# Security Test: Data Owner (Victim)

This notebook simulates a data owner with **SECRET DATA** that an attacker will try to steal.

The secret is: `TOP_SECRET_PASSWORD_12345`

Run alongside `00-malicious-ds.ipynb` to verify all attack vectors are blocked.

## Step 1: Setup

In [None]:
!uv pip install pandas numpy -q

In [None]:
import beaver
from beaver import Twin

bv = beaver.ctx()
session = bv.active_session()
session.reset(force=True)

print(f"You: {bv.user}")
print(f"Peer: {session.peer}")

## Step 2: Create Secret Data

This is the sensitive data the attacker wants to steal.

In [None]:
import pandas as pd
import numpy as np

# The SECRET that should NEVER leak
SECRET_PASSWORD = "TOP_SECRET_PASSWORD_12345"
SECRET_API_KEY = "sk-live-SUPER_SECRET_API_KEY_67890"

# Public mock data (safe to share)
mock_data = pd.DataFrame({
    'user_id': [1, 2, 3],
    'name': ['Alice Mock', 'Bob Mock', 'Charlie Mock'],
    'balance': [100.0, 200.0, 300.0]
})

# Private REAL data with secrets embedded
real_data = pd.DataFrame({
    'user_id': [1, 2, 3],
    'name': ['Alice Real', 'Bob Real', 'Charlie Real'],
    'balance': [10000.0, 25000.0, 50000.0],
    'password': [SECRET_PASSWORD, 'other_secret_1', 'other_secret_2'],
    'api_key': [SECRET_API_KEY, 'sk-test-key-1', 'sk-test-key-2']
})

print("Mock data (public):")
print(mock_data)
print("\nReal data shape:", real_data.shape)
print("(Private data contains secrets - should NEVER leak!)")

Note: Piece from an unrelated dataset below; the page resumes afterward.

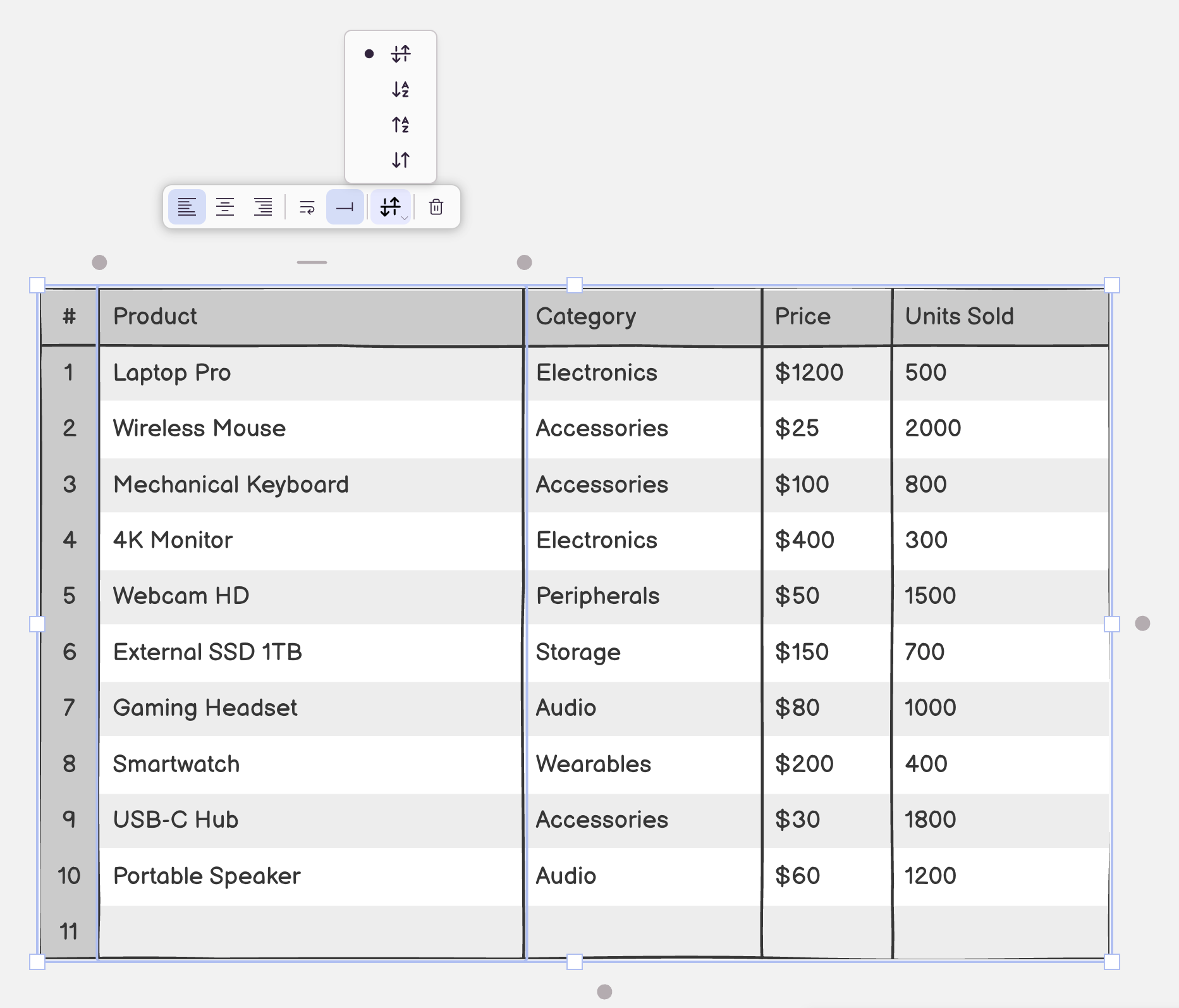Click the gray dot right of the table
This screenshot has height=1008, width=1179.
point(1142,624)
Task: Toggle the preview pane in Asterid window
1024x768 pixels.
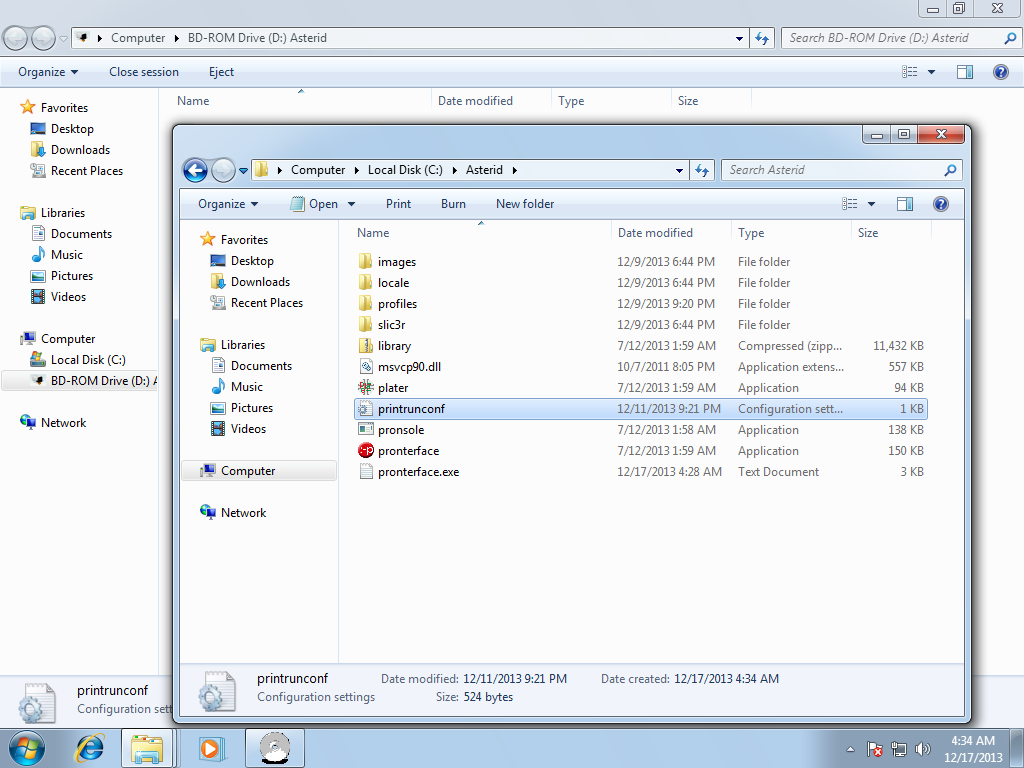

## Step 3: Publish Twin with Secret Data

In [None]:
secret_twin = Twin(public=mock_data, private=real_data, name="user_data")
session.remote_vars["user_data"] = secret_twin
print("Published 'user_data' twin with SECRET private data!")
print("Attacker will now try various exploits to steal the secrets...")

## Step 4: Process Attacker Requests

We'll wait for and process ALL attacker requests.
Each malicious request should be **BLOCKED** by security checks.

In [None]:
from beaver.runtime import SecurityError
import traceback
import time

attacks_blocked = 0
attacks_total = 0
secrets_leaked = False

# Give DS time to send attacks
print("Waiting for attacker to send malicious requests...")
time.sleep(3)

# Process all pending requests (up to 10)
for i in range(10):
    try:
        print(f"\n{'='*60}")
        print(f"Checking for attack attempt #{i+1}...")
        
        # Short timeout - just check if there's a request
        request = bv.wait_for_request(secret_twin, timeout=5)
        if request is None:
            print("No more attack attempts.")
            break
            
        attacks_total += 1
        print(f"Received malicious request!")
        
        # Try to run - the function will execute but we review the output
        try:
            result = request.run_both()
            
            # Check if the result contains any secrets
            public_str = str(result.data.public) if result.data.public else ""
            private_str = str(result.data.private) if result.data.private else ""
            result_str = public_str + private_str
            
            if SECRET_PASSWORD in result_str or SECRET_API_KEY in result_str:
                print(f"SECURITY ALERT: Code tried to leak secrets!")
                print(f"Result preview: {result_str[:200]}...")
                print(f"DO DECISION: REJECTING - will not approve this result")
                attacks_blocked += 1
                # Don't approve! This is the key protection.
            else:
                # Check if it's trying to exfiltrate raw data
                if 'all_data' in result_str and ('Alice Real' in result_str or 'Bob Real' in result_str):
                    print(f"SECURITY ALERT: Code tried to exfiltrate raw private data!")
                    print(f"DO DECISION: REJECTING - will not approve this result")
                    attacks_blocked += 1
                else:
                    print(f"Request executed. Checking output...")
                    print(f"Public result: {public_str[:100]}...")
                    # Even if no secrets in output, we don't auto-approve
                    # In real usage, DO would manually review
                    attacks_blocked += 1
                    print(f"DO DECISION: Not auto-approving (requires manual review)")
                
        except SecurityError as e:
            print(f"BLOCKED by SecurityError: {e}")
            attacks_blocked += 1
        except Exception as e:
            print(f"BLOCKED by error: {type(e).__name__}: {e}")
            attacks_blocked += 1
            
    except TimeoutError:
        print(f"No more attack attempts (timeout).")
        break
    except Exception as e:
        if "timeout" in str(e).lower() or "Timeout" in type(e).__name__:
            print(f"No more attack attempts.")
            break
        print(f"Error: {e}")
        break

print(f"\n{'='*60}")
print(f"SECURITY SUMMARY")
print(f"{'='*60}")
print(f"Total attacks received: {attacks_total}")
print(f"Attacks blocked/not-approved: {attacks_blocked}")
if attacks_total > 0:
    print(f"Block rate: {attacks_blocked/attacks_total*100:.1f}%")
if secrets_leaked:
    print(f"\nWARNING: SECRETS WERE LEAKED!")
else:
    print(f"\nSECRETS PROTECTED - No approved leaks!")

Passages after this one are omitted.